Additional SHO, Inspector Randhir Singh accompanied by SI

Manoj Kumar and Const. Bhagat Singh went to the spot and at

the spot met one Umrao Singh, a public witness who identified a

dead body lying nearby as that of Balijour @ Panchi. He

informed the police that accused Mahender had hit the

deceased with brick blows and had run away from the spot.

2. The statement Ex.PW-6/A of Umrao Singh was

recorded and after making an endorsement thereon, was sent to

the police station for registration of the FIR. Investigation at the

spot was completed in the form of recovery of a brick; the

alleged weapon of offence with which the appellant had inflicted

blows on the deceased. Control earth, blood stained earth was

also lifted vide memos Ex.PW-5/B to Ex.PW-5/E. The dead body

was seized and sent for post-mortem. Dr. Jaiswal PW-27,

conducted the post-mortem and recorded that the injuries on

the person of the deceased were the result of being hit by a

blunt object and that the injuries had affected the brain i.e. were

craniocerebral injuries.

3. Back at the spot, a photographer was summoned

who took the photographs. Site plan was prepared.

4. After a few days an application Ex.PW-27/B was

submitted to Dr. Jaiswal for an opinion whether the injuries could

be caused by a brick. He opined vide Ex.PW-27/B that the

injuries were possibly caused by a brick.

5. Suffice would it be to state that armed with the

aforesaid post-mortem report and an eye witness to the

incident, namely Umrao Singh PW-6, the charge sheet was filed

indicting the appellant of the offence of murdering Balijour.

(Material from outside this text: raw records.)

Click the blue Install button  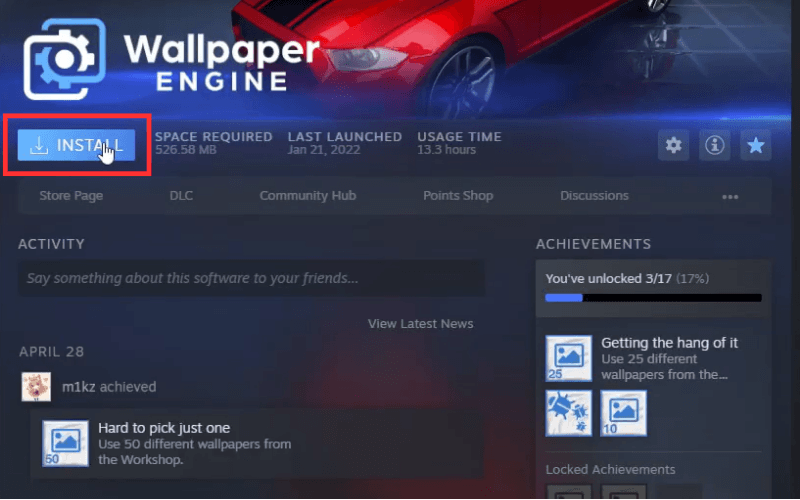[x=76, y=145]
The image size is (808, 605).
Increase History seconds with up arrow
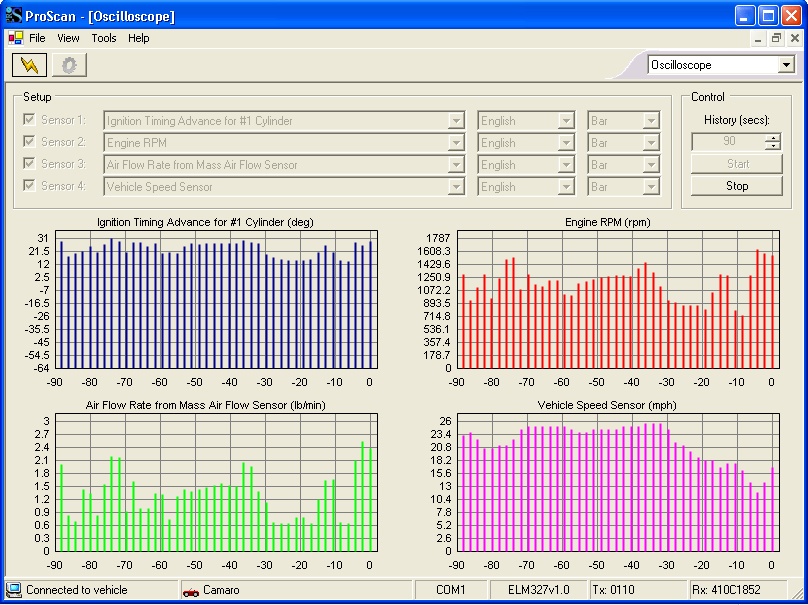tap(772, 137)
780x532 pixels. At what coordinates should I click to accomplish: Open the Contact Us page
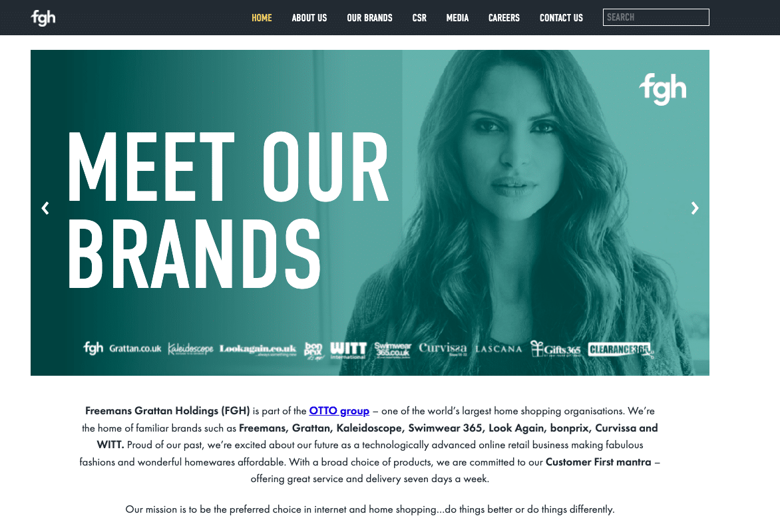coord(561,18)
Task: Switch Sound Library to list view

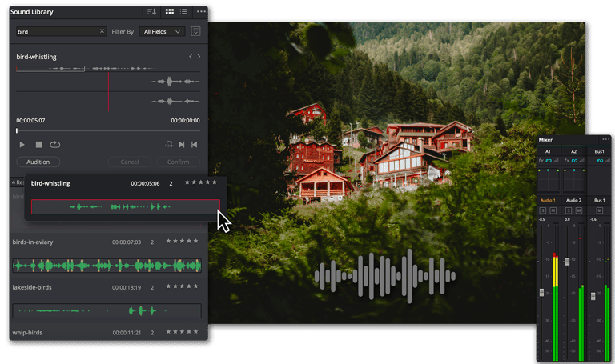Action: click(x=183, y=12)
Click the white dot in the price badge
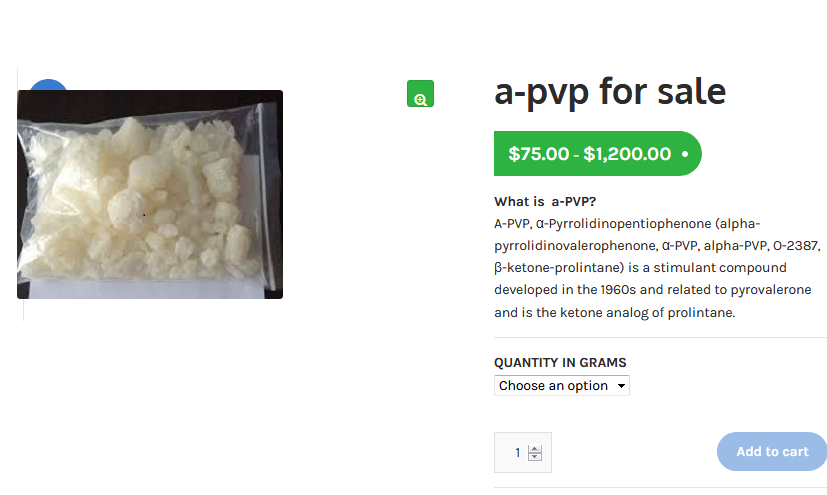The image size is (827, 495). click(685, 154)
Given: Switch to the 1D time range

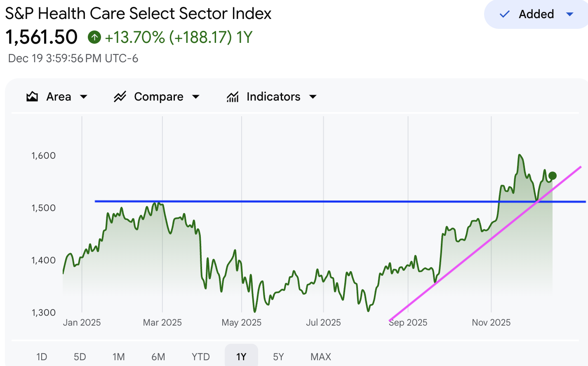Looking at the screenshot, I should coord(42,357).
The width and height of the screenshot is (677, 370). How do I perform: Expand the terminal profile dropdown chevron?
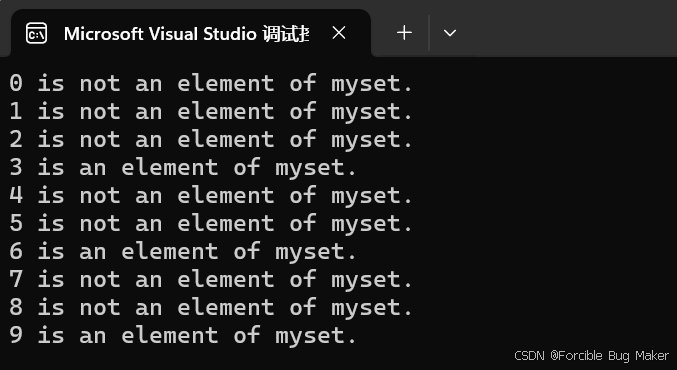pyautogui.click(x=450, y=33)
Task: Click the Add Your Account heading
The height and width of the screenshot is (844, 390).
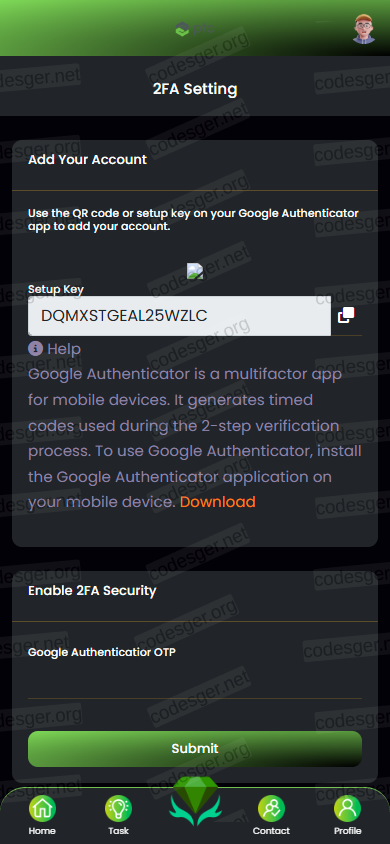Action: click(88, 159)
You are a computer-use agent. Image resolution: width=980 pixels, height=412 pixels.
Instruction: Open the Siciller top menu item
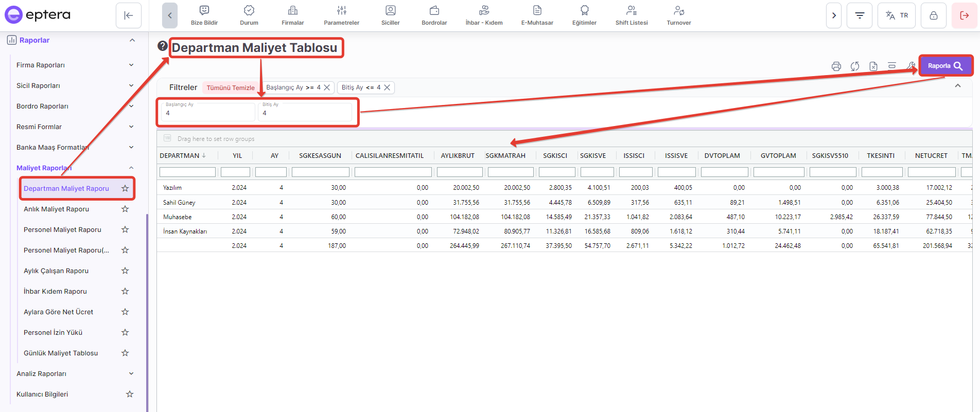coord(390,15)
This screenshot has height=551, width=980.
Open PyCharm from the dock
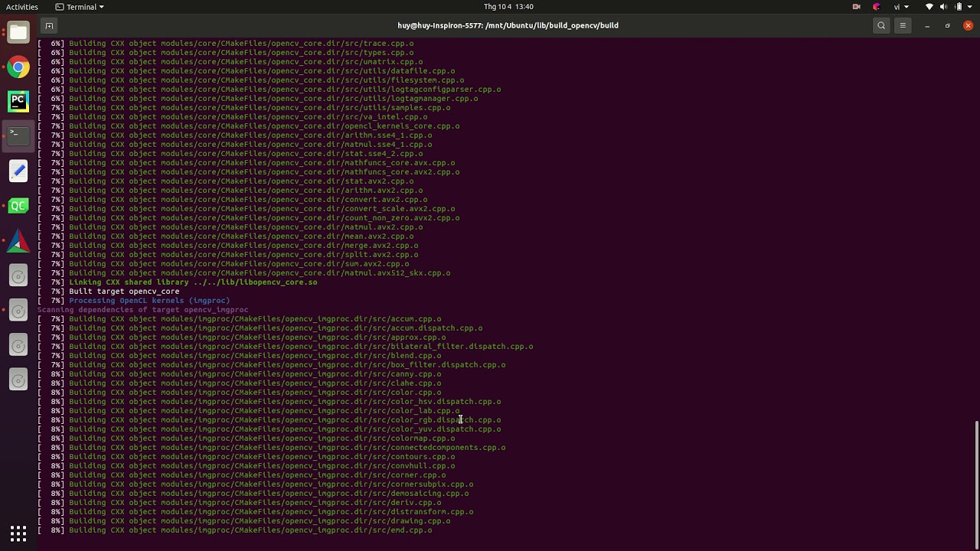click(18, 101)
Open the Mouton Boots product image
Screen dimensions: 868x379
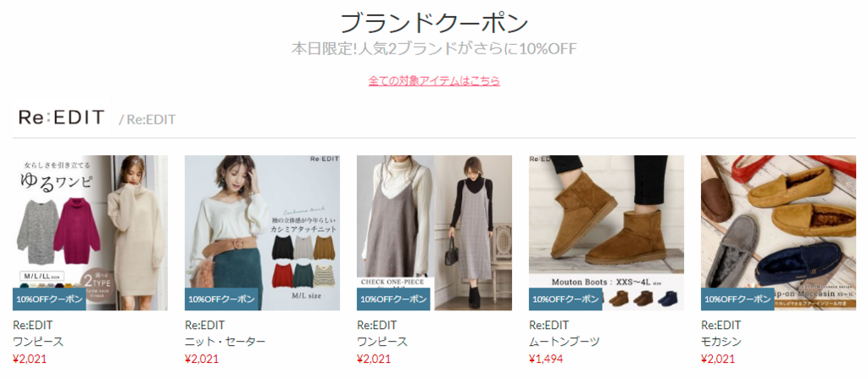[x=607, y=232]
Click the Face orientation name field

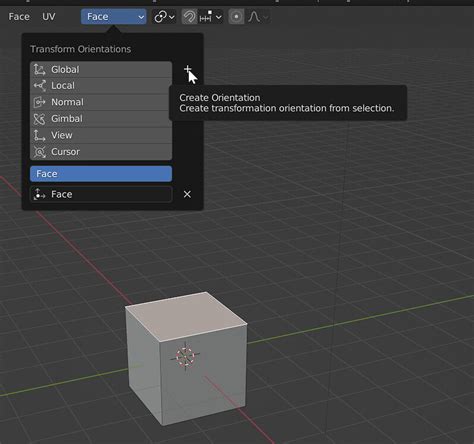coord(101,194)
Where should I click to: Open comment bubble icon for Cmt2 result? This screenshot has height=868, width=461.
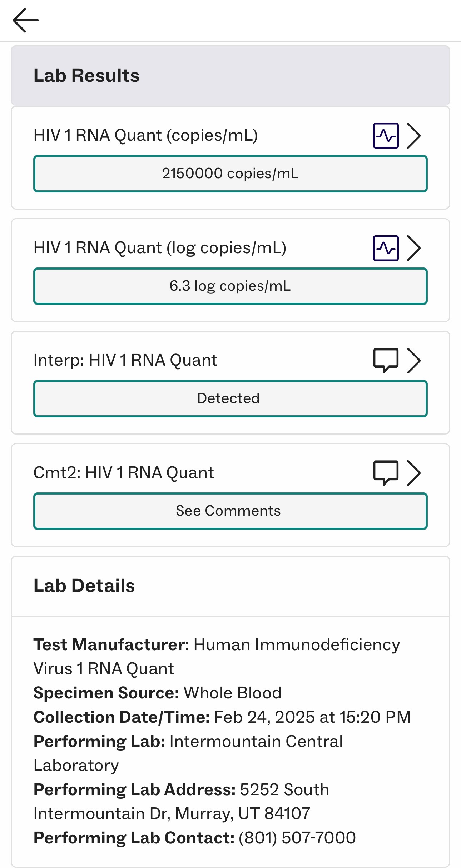(386, 473)

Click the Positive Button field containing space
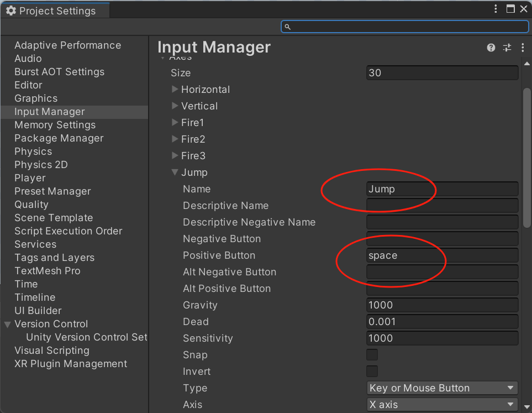[x=442, y=255]

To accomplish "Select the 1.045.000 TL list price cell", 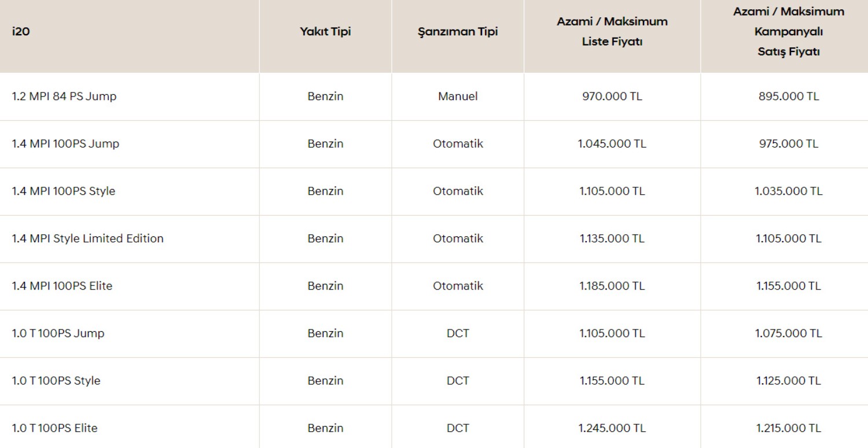I will coord(612,144).
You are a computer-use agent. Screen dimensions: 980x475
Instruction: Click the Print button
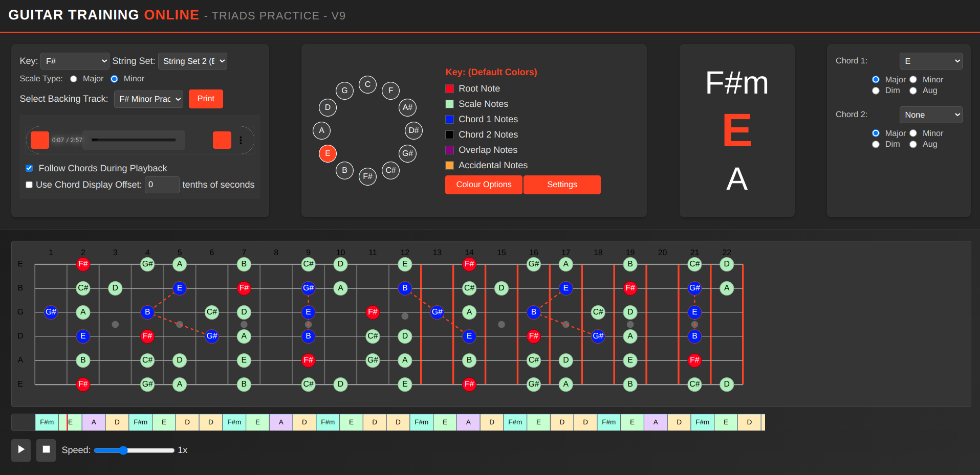tap(206, 99)
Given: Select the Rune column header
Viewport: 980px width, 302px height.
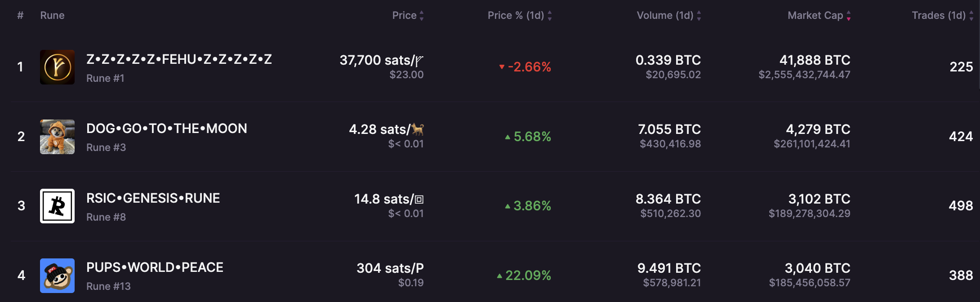Looking at the screenshot, I should pos(52,15).
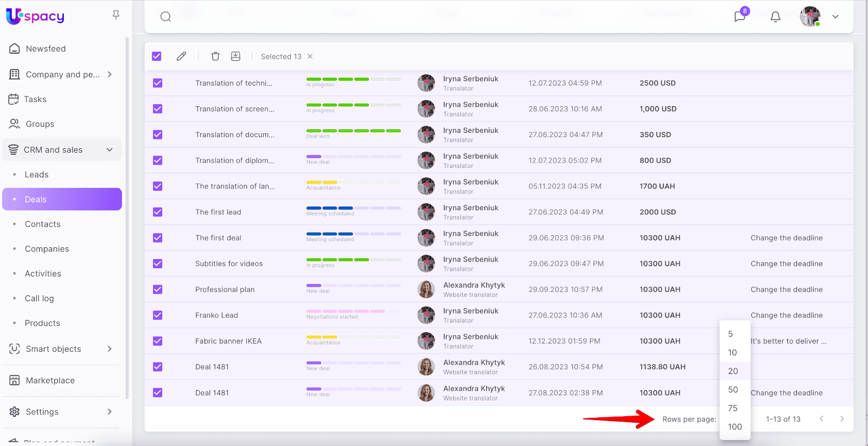The height and width of the screenshot is (446, 868).
Task: Open the Subtitles for videos deal
Action: coord(229,264)
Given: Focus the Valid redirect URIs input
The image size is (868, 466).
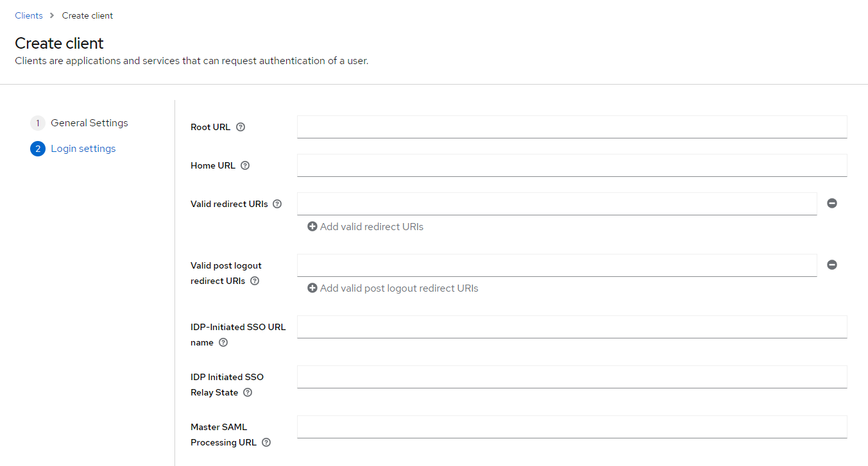Looking at the screenshot, I should (x=556, y=204).
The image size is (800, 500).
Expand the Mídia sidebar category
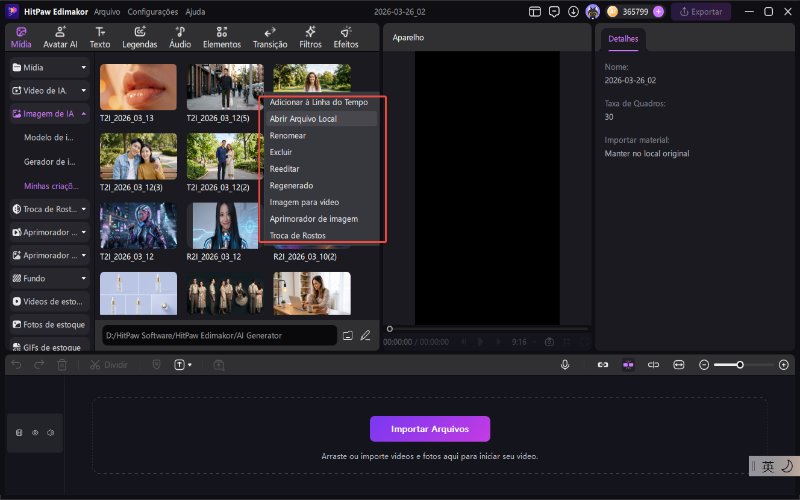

6. Umrao Singh PW-6, eye witness deposed that he

used to iron clothes at the thiya of one Balram Singh and that

the deceased was a truck driver and used to sleep at the thiya

at night as and when he was at Delhi and that the accused

Mahender used to work as a waiter in a tent house and used to

visit the thiya. That on 11.8.2000 i.e. the date of the incident, at

10:00 PM, deceased Balijour was present at the thiya and the

accused as also one Hari Singh came there. All of a sudden

there was a quarrel. He intervened and the quarrel stopped.

Hari left the place and he i.e. Umaro Singh went to fetch water

from a tap behind a tempo and when he returned he saw that

the accused was striking the brick on the head of Balijour who

was bleeding. That the accused ran away and he i.e. Umrao

Singh went to a nearby chemist and informed the PCR.

7. As per the post-mortem report there are 8 ante-

mortem injuries on the body of the deceased. The post-mortem

report Ex.PW-27/A reveals the following 8 injuries:-

"1. Lacerated wound with bruised margin on (R) fronto parietal region of size 2½" x ¼" - ½" x ½" with bone piece driven in and crepitus felt over it.

2. Lacerated wound with bruised margin on (R) parietal region 2" x 1½" x ½", bone piece driven in with crepitus around.

3. Lacerated wound with bruised margin just lateral to (R) eye ½" x ¼" x ¼".

4. Hematoma 2" x 2½" over (L) tempo parietal region with crepitus underneath it and around it.

5. Hematoma 2" x 1¼" over forehead in midline.

6. Abrasion (R) side neck lateral aspect 1½" x ½".

7. Abrasion (R) shoulder posterior lateral aspect 3" x ¼".

8. Multiple tiny abrasion 3 mm to 5 mm on (R) lateral neck lower 3rd."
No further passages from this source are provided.